AIM OF THE EXERCISE: Bring together all lines from the listing below that contain the string "computer".

DATA UNDER STUDY:

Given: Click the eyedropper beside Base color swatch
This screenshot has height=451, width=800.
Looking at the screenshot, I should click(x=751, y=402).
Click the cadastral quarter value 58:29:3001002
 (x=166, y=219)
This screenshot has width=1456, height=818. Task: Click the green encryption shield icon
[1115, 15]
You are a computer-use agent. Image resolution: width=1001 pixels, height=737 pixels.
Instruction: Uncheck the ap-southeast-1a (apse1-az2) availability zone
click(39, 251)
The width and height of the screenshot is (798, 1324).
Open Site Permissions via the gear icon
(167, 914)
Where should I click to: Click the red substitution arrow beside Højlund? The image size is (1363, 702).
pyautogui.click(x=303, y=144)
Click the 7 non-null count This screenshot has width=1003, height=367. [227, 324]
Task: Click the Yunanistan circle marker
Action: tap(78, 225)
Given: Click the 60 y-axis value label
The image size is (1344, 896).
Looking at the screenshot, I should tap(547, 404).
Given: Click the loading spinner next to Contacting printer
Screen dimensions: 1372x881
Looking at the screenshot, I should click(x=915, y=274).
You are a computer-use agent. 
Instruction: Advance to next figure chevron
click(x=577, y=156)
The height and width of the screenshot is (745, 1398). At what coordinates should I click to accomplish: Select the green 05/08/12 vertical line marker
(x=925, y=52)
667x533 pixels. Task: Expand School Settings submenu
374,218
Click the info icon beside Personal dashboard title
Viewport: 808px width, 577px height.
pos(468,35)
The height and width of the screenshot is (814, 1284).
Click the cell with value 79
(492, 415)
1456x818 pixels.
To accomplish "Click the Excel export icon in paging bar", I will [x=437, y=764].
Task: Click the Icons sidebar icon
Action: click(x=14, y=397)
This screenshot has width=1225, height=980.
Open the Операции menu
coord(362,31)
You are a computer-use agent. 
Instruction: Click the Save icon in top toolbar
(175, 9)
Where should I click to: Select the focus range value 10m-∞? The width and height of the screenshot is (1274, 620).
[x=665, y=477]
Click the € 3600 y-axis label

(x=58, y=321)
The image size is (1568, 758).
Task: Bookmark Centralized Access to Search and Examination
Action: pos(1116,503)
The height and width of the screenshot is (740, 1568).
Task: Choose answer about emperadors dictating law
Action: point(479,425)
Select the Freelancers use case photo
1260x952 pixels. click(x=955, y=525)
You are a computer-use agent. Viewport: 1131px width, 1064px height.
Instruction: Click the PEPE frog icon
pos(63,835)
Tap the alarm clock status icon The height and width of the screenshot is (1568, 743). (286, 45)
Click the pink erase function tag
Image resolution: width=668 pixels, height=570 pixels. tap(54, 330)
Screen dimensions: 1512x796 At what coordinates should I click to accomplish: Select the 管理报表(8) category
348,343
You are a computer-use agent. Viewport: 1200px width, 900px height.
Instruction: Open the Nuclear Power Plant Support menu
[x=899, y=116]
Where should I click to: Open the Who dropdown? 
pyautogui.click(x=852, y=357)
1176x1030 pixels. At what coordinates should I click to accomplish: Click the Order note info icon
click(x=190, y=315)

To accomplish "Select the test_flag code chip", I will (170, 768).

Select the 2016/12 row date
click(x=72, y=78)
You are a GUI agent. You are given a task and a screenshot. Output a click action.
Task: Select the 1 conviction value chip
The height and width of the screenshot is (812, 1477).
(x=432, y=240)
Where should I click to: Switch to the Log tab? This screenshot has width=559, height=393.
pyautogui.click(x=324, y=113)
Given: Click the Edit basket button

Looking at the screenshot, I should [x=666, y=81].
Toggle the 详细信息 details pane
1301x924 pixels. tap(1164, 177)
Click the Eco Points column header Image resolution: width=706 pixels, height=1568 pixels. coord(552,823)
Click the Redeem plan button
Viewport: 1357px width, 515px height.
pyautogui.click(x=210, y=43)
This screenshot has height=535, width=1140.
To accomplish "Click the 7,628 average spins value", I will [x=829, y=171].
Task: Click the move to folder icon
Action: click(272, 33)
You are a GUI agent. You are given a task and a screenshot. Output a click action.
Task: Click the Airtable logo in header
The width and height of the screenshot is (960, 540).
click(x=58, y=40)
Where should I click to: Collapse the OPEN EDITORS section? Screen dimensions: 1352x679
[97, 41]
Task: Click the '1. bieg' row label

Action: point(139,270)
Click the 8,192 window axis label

SOLUTION TO THE PROBLEM:
You are a computer-use agent. Image resolution: width=1001 pixels, height=737 pixels.
You are a computer-use agent. 
You are a computer-use agent. 
You are a computer-use agent. Viewport: 1131px width, 1064px height.
You are a computer-use agent. Viewport: 1200px width, 900px height.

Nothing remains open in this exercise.